Implementation and analysis of a lean six sigma program in microsurgery to improve operative throughput in perforator flap breast reconstruction

Charles Scott Hultman, Sendia Kim, Clara N. Lee, Cindy Wu, Becky Dodge, Chloe Elizabeth Hultman, S. Tanner Roach, Eric G. Halvorson

Research output: Contribution to journalArticlepeer-review

10 Scopus citations

Abstract

Purpose: Perforator flaps have become a preferred method of breast reconstruction but can consume considerable resources. We examined the impact of a Six Sigma program on microsurgical breast reconstruction at an academic medical center. Methods: Using methods developed by Motorola and General Electric, we applied critical pathway planning, workflow analysis, lean manufacturing, continuous quality improvement, and defect reduction to microsurgical breast reconstruction. Primary goals were to decrease preoperative-to-cut time and total operative time, through reduced variability and improved efficiency. Secondary goals were to reduce length of stay, complications, and reoperation. The project was divided into 3 phases: (1) Pre-Six Sigma (24 months), (2) Six Sigma (10 months), (3) and Post-Six Sigma (24 months). These periods (baseline, intervention, control) were compared by Student t test and 2 analysis. Results: Over a 5-year period, 112 patients underwent 168 perforator flaps for breast reconstructions, by experienced microsurgeons. Total operative time decreased from 714 to 607 minutes (P < 0.01), across the study period, with the greatest drop occurring in unilateral cases, from 672 to 498 minutes (P < 0.01). Length of stay decreased from 6.3 to 5.2 days (P = 0.01).

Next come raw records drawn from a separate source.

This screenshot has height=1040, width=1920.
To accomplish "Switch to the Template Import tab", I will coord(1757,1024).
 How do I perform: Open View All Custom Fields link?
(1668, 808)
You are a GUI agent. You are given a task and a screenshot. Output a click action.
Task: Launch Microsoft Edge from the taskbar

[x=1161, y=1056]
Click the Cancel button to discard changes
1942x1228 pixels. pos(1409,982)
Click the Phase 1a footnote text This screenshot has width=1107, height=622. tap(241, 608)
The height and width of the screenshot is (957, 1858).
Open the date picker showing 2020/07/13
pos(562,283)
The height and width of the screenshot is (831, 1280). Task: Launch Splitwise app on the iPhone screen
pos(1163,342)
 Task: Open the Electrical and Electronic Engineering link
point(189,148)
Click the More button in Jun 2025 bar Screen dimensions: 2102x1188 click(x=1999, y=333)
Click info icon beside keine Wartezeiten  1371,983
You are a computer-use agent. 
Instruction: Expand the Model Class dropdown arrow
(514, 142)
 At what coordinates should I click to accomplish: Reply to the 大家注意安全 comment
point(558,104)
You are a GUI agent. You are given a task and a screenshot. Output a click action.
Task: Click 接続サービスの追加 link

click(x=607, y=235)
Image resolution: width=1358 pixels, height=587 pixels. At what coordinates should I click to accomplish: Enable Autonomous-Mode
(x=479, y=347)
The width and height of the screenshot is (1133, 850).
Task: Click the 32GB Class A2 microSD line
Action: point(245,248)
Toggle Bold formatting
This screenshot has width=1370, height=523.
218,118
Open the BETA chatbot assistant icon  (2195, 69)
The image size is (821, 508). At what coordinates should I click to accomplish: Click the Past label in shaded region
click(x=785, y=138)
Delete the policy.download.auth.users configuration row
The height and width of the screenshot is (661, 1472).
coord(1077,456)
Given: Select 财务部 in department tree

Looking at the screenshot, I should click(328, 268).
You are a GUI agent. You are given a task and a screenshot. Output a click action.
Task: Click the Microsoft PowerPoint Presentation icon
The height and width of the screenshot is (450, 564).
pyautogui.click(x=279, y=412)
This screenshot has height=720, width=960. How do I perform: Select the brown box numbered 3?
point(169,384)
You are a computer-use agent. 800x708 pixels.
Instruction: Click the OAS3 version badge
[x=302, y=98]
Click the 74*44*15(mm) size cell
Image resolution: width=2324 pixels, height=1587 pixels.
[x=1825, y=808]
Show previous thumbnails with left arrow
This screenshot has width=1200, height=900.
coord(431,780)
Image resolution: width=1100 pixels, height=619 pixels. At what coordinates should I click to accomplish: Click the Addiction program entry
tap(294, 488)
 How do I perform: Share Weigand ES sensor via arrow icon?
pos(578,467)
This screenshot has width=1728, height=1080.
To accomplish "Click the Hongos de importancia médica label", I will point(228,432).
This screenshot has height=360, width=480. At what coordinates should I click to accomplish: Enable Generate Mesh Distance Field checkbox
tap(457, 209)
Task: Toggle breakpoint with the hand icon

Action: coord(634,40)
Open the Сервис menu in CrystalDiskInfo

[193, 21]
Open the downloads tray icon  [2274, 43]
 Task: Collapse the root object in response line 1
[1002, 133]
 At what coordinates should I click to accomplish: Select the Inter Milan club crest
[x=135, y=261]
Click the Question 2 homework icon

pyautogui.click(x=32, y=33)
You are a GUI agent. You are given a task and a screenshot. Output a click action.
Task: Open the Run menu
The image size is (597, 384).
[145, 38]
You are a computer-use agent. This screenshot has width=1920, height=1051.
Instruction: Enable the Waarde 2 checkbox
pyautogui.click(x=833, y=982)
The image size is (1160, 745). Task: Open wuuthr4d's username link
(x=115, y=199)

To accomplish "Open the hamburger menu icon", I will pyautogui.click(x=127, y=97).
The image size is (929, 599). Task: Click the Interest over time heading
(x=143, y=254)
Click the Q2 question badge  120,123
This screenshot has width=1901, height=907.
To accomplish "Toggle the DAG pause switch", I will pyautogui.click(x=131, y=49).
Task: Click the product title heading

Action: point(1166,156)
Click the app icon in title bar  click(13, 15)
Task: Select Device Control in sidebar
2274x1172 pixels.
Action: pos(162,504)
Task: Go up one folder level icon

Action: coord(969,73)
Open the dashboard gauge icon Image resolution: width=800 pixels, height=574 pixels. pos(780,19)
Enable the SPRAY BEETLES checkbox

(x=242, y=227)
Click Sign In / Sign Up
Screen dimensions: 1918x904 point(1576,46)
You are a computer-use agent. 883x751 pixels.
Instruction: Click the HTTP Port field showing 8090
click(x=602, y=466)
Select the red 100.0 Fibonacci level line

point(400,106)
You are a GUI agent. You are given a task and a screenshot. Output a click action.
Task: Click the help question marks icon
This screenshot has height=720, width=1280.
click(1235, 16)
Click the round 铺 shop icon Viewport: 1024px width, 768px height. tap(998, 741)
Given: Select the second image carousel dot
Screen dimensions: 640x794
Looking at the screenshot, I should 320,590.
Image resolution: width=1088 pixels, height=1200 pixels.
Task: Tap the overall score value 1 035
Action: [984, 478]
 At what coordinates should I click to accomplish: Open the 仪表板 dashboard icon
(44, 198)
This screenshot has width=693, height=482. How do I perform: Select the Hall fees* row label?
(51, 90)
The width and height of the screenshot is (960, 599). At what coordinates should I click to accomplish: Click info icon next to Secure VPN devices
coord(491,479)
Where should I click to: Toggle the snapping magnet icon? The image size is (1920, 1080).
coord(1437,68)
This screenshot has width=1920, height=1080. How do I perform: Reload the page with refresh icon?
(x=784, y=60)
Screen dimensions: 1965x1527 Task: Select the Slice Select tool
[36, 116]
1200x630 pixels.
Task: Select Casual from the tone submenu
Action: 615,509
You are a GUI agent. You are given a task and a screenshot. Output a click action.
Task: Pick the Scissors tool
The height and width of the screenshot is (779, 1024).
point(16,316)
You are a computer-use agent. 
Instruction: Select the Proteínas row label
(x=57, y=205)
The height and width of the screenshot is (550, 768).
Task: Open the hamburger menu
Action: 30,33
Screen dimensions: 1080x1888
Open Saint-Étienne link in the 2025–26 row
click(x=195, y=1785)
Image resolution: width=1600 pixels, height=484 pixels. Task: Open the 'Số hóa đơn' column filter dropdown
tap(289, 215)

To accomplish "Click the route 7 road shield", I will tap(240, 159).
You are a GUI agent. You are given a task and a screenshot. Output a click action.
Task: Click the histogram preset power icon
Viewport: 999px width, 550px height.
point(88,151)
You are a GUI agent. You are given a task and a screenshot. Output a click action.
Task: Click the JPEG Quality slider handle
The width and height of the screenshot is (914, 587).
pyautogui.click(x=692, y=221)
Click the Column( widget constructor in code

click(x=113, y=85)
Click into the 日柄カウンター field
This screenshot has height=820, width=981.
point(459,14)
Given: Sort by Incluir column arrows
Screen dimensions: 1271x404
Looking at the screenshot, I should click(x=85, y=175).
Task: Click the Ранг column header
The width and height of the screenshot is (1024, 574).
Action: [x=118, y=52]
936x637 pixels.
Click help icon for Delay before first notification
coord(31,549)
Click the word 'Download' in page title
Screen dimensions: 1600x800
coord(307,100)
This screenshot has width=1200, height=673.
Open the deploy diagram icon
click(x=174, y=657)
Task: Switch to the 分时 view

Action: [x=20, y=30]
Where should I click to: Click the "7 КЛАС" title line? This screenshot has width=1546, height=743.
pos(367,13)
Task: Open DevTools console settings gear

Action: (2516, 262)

Overall complication rates (35.9% vs 30%, not significant) and take-back rates (20.5%vs 23.9%, not significant) remained similar over the 5-year period. Physician revenue/minute increased from US $6.28 to US $7.59, whereas hospital revenue/minute increased from US $21.84 to US $25.11. Conclusions: A Six Sigma program in microsurgical breast reconstruction was associated with better operational and financial outcomes. These incremental gains were maintained over the course of the study, suggesting that these benefits were due, in part, to process improvements. However, continued reductions in total operative time and length of stay, well after the intervention period, support the possibility that "learning curve" phenomenon may have contributed to the improvement in these outcomes.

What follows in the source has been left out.